Vascepa is not recommended for use in people with a history of bleeding disorders because it can increase the risk of bleeding.
The supplied contraindications excerpt is limited to hypersensitivity, and the bleeding warning excerpt does not define or restrict use based on “history of bleeding disorders.”
Vascepa is not recommended for use during pregnancy.
No pregnancy guidance is present in the supplied label excerpts.
Vascepa is not recommended for use during breastfeeding.
No breastfeeding guidance is present in the supplied label excerpts.
Vascepa is described as able to be taken with other medications for high cholesterol, but potential interactions should be discussed with a doctor or pharmacist.

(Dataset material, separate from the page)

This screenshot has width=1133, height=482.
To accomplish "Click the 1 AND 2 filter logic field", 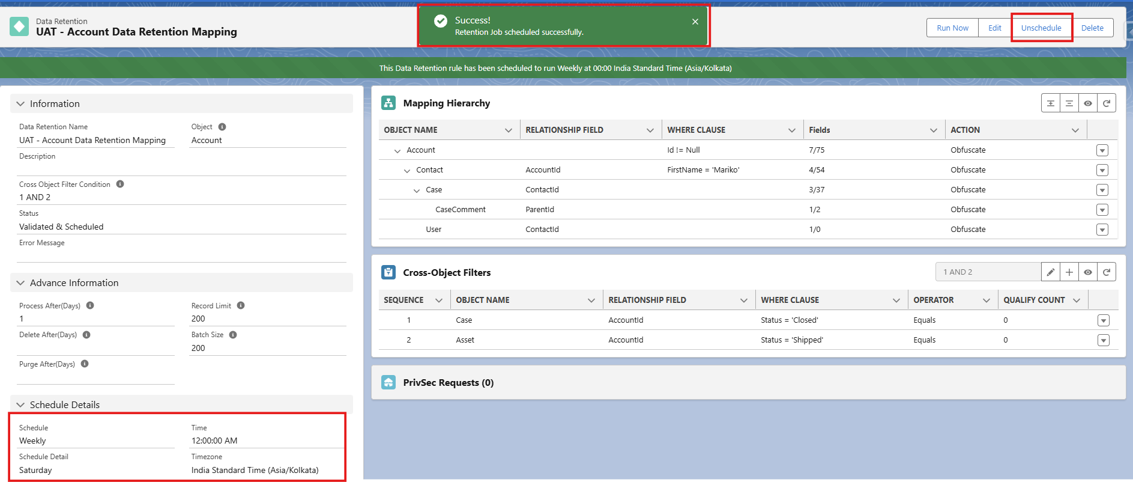I will tap(988, 272).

The supplied excerpts do not state “able to be taken with other medications for high cholesterol” nor provide broad interaction counseling language; only statin use appears as part of an adjunct indication.
Contradictions
Important Omissions
Dose and administration instructions (4 g/day; specific capsule regimens; swallow whole; do not break open/crush/dissolve/chew) were not addressed by the AI claims provided.
Importance:
Moderate
Contraindication for hypersensitivity to VASCEPA or any components was not included; instead, the AI asserted bleeding-disorder history as a non-recommended condition (unsupported by the provided contraindication excerpt).
Importance:
Moderate
Label safety warning regarding atrial fibrillation/flutter requiring hospitalization was omitted from the AI claims.
Importance:
Moderate
Safety Assessment
Potential Patient Risk:
Moderate
Several statements about bleeding interactions and adverse effects are not supported by the provided label excerpts, and pregnancy/breastfeeding recommendations are not supported (absent from supplied excerpts). This could mislead clinical decision-making or monitoring expectations.
Regulatory Assessment
| On Label |
No |
| Off-label Discussion |
No |
| Promotes Unapproved Use |
No |
| Hallucination Risk |
High |
Recommendation
Mostly Not Aligned
Primary Issue
Multiple drug interaction, side-effect frequency, and pregnancy/breastfeeding statements are unsupported or not present in the supplied label excerpts, and common adverse reactions listed by the AI do not match the label-provided common adverse reactions.
Suggested Improvement
Limit claims to the provided label-supported indications, mechanism language, named bleeding risk/monitoring with anticoagulants/antiplatelet agents, and label-specified common adverse reactions; omit pregnancy/breastfeeding and NSAID/statin/metformin/antacid/PPI/cholestyramine interaction assertions unless supported by the actual full label text.